Lay out the listing below as a Markdown table with the columns Row and Line, numbering each line and skipping any blank lines. Omit the pictures from the table.

MATERIAL PROVIDED
- - - - - - -
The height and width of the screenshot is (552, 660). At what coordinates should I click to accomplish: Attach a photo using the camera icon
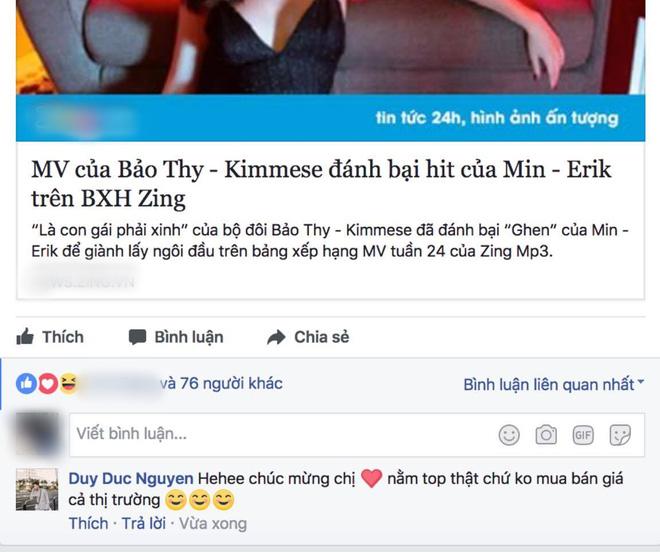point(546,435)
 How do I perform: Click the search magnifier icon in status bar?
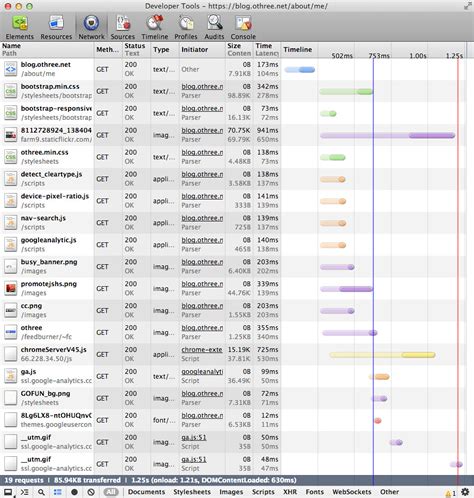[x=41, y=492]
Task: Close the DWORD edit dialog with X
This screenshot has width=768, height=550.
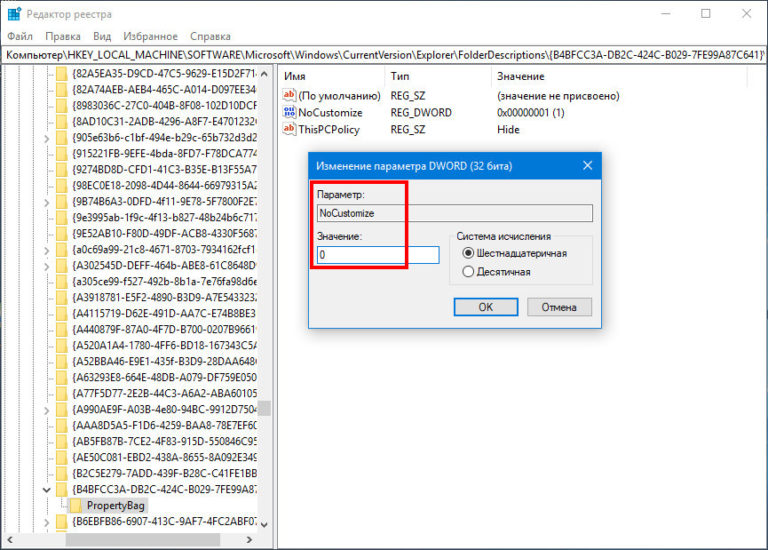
- - - - - - -
TASK RESPONSE
| Row | Line |
|---|---|
| 1 | The height and width of the screenshot is (552, 660). At what coordinates should I click to accomplish: Attach a photo using the camera icon |
| 2 | point(546,435) |
| 3 |  How do I perform: Click the search magnifier icon in status bar? |
| 4 | [x=41, y=492] |
| 5 | Task: Close the DWORD edit dialog with X |
| 6 | This screenshot has width=768, height=550. |